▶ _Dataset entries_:
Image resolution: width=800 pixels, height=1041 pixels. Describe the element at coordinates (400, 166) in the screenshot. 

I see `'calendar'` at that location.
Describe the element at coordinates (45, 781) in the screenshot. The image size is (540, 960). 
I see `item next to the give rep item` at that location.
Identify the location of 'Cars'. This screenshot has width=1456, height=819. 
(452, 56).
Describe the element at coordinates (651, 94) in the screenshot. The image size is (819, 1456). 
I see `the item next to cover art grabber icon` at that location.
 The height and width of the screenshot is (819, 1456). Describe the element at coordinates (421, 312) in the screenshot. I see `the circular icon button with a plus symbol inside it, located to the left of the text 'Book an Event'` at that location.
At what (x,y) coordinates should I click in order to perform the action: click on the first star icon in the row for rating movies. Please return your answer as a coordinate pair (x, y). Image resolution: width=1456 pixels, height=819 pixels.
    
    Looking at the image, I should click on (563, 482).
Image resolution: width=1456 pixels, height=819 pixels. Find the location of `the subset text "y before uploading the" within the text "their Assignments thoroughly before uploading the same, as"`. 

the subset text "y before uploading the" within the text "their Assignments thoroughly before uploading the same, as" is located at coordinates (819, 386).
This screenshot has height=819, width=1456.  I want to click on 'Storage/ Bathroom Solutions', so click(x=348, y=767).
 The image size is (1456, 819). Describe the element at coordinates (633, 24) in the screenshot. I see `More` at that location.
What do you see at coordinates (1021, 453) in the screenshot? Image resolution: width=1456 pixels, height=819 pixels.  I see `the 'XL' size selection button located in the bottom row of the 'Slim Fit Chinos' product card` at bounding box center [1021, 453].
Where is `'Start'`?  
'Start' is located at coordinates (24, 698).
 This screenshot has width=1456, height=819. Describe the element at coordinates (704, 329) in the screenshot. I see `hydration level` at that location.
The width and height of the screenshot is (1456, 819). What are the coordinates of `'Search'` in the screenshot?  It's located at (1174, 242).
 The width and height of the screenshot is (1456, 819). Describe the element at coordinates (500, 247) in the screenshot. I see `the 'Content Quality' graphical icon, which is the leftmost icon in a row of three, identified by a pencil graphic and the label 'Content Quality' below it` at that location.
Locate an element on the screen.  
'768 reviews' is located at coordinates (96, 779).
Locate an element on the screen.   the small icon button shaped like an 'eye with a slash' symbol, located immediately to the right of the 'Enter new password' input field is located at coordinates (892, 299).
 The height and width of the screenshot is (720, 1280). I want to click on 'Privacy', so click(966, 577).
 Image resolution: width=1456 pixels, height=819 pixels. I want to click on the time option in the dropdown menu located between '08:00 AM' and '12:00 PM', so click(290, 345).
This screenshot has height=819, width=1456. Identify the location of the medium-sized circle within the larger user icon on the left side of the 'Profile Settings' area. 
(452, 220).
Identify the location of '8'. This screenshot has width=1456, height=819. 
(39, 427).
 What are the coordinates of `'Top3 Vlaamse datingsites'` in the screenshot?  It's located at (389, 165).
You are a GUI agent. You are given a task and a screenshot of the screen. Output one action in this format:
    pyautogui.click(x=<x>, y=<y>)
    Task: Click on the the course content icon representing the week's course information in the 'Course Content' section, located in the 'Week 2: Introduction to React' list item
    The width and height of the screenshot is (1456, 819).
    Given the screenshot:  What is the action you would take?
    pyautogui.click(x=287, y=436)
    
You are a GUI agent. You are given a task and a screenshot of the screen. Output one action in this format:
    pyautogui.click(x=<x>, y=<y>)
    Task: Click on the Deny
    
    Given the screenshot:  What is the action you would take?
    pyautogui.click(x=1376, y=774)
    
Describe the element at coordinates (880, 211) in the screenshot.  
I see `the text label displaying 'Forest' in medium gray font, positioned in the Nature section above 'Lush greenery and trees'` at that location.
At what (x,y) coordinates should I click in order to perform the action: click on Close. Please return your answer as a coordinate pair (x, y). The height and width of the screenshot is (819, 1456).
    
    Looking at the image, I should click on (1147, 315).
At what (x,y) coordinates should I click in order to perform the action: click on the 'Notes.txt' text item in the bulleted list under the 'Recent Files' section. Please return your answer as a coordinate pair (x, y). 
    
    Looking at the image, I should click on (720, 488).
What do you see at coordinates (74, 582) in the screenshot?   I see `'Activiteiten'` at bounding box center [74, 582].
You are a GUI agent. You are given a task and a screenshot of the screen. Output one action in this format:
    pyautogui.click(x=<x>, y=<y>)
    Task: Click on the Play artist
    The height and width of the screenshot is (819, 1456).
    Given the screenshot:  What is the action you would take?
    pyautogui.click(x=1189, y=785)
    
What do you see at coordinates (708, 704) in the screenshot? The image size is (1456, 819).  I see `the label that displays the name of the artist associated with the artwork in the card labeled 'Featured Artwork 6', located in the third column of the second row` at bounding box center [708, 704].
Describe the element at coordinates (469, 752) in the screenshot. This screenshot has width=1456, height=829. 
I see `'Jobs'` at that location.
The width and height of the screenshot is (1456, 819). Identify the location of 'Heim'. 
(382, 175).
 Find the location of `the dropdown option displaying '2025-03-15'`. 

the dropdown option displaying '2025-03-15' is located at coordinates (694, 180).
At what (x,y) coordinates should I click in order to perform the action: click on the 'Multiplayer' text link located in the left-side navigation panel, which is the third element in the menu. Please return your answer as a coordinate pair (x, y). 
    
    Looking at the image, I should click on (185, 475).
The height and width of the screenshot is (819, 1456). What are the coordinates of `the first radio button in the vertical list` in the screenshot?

▶ _Given request_:
Turn the listing above into a numbered list covering every line of it, leaving out the blank lines.

▶ _Finished answer_:
1. Image resolution: width=800 pixels, height=1041 pixels. Describe the element at coordinates (400, 166) in the screenshot. 
2. I see `'calendar'` at that location.
3. Describe the element at coordinates (45, 781) in the screenshot. The image size is (540, 960). 
4. I see `item next to the give rep item` at that location.
5. Identify the location of 'Cars'. This screenshot has width=1456, height=819. 
6. (452, 56).
7. Describe the element at coordinates (651, 94) in the screenshot. The image size is (819, 1456). 
8. I see `the item next to cover art grabber icon` at that location.
9.  The height and width of the screenshot is (819, 1456). Describe the element at coordinates (421, 312) in the screenshot. I see `the circular icon button with a plus symbol inside it, located to the left of the text 'Book an Event'` at that location.
10. At what (x,y) coordinates should I click in order to perform the action: click on the first star icon in the row for rating movies. Please return your answer as a coordinate pair (x, y). Image resolution: width=1456 pixels, height=819 pixels.
11.     Looking at the image, I should click on (563, 482).
12. Image resolution: width=1456 pixels, height=819 pixels. Find the location of `the subset text "y before uploading the" within the text "their Assignments thoroughly before uploading the same, as"`. 
13. the subset text "y before uploading the" within the text "their Assignments thoroughly before uploading the same, as" is located at coordinates (819, 386).
14. This screenshot has height=819, width=1456.  I want to click on 'Storage/ Bathroom Solutions', so click(x=348, y=767).
15.  The image size is (1456, 819). Describe the element at coordinates (633, 24) in the screenshot. I see `More` at that location.
16. What do you see at coordinates (1021, 453) in the screenshot? Image resolution: width=1456 pixels, height=819 pixels.  I see `the 'XL' size selection button located in the bottom row of the 'Slim Fit Chinos' product card` at bounding box center [1021, 453].
17. Where is `'Start'`?  
18. 'Start' is located at coordinates (24, 698).
19.  This screenshot has width=1456, height=819. Describe the element at coordinates (704, 329) in the screenshot. I see `hydration level` at that location.
20. The width and height of the screenshot is (1456, 819). What are the coordinates of `'Search'` in the screenshot?  It's located at (1174, 242).
21.  The width and height of the screenshot is (1456, 819). Describe the element at coordinates (500, 247) in the screenshot. I see `the 'Content Quality' graphical icon, which is the leftmost icon in a row of three, identified by a pencil graphic and the label 'Content Quality' below it` at that location.
22. Locate an element on the screen.  
23. '768 reviews' is located at coordinates (96, 779).
24. Locate an element on the screen.   the small icon button shaped like an 'eye with a slash' symbol, located immediately to the right of the 'Enter new password' input field is located at coordinates (892, 299).
25.  The height and width of the screenshot is (720, 1280). I want to click on 'Privacy', so click(966, 577).
26.  Image resolution: width=1456 pixels, height=819 pixels. I want to click on the time option in the dropdown menu located between '08:00 AM' and '12:00 PM', so click(290, 345).
27. This screenshot has height=819, width=1456. Identify the location of the medium-sized circle within the larger user icon on the left side of the 'Profile Settings' area. 
28. (452, 220).
29. Identify the location of '8'. This screenshot has width=1456, height=819. 
30. (39, 427).
31.  What are the coordinates of `'Top3 Vlaamse datingsites'` in the screenshot?  It's located at (389, 165).
32. You are a GUI agent. You are given a task and a screenshot of the screen. Output one action in this format:
33.     pyautogui.click(x=<x>, y=<y>)
34.     Task: Click on the the course content icon representing the week's course information in the 'Course Content' section, located in the 'Week 2: Introduction to React' list item
35.     The width and height of the screenshot is (1456, 819).
36.     Given the screenshot:  What is the action you would take?
37.     pyautogui.click(x=287, y=436)
38. You are a GUI agent. You are given a task and a screenshot of the screen. Output one action in this format:
39.     pyautogui.click(x=<x>, y=<y>)
40.     Task: Click on the Deny
41.     Given the screenshot:  What is the action you would take?
42.     pyautogui.click(x=1376, y=774)
43. Describe the element at coordinates (880, 211) in the screenshot.  
44. I see `the text label displaying 'Forest' in medium gray font, positioned in the Nature section above 'Lush greenery and trees'` at that location.
45. At what (x,y) coordinates should I click in order to perform the action: click on Close. Please return your answer as a coordinate pair (x, y). The height and width of the screenshot is (819, 1456).
46.     Looking at the image, I should click on (1147, 315).
47. At what (x,y) coordinates should I click in order to perform the action: click on the 'Notes.txt' text item in the bulleted list under the 'Recent Files' section. Please return your answer as a coordinate pair (x, y). 
48.     Looking at the image, I should click on (720, 488).
49. What do you see at coordinates (74, 582) in the screenshot?   I see `'Activiteiten'` at bounding box center [74, 582].
50. You are a GUI agent. You are given a task and a screenshot of the screen. Output one action in this format:
51.     pyautogui.click(x=<x>, y=<y>)
52.     Task: Click on the Play artist
53.     The height and width of the screenshot is (819, 1456).
54.     Given the screenshot:  What is the action you would take?
55.     pyautogui.click(x=1189, y=785)
56. What do you see at coordinates (708, 704) in the screenshot? The image size is (1456, 819).  I see `the label that displays the name of the artist associated with the artwork in the card labeled 'Featured Artwork 6', located in the third column of the second row` at bounding box center [708, 704].
57. Describe the element at coordinates (469, 752) in the screenshot. This screenshot has width=1456, height=829. 
58. I see `'Jobs'` at that location.
59. The width and height of the screenshot is (1456, 819). Identify the location of 'Heim'. 
60. (382, 175).
61.  Find the location of `the dropdown option displaying '2025-03-15'`. 
62. the dropdown option displaying '2025-03-15' is located at coordinates (694, 180).
63. At what (x,y) coordinates should I click in order to perform the action: click on the 'Multiplayer' text link located in the left-side navigation panel, which is the third element in the menu. Please return your answer as a coordinate pair (x, y). 
64.     Looking at the image, I should click on (185, 475).
65. The height and width of the screenshot is (819, 1456). What are the coordinates of `the first radio button in the vertical list` in the screenshot?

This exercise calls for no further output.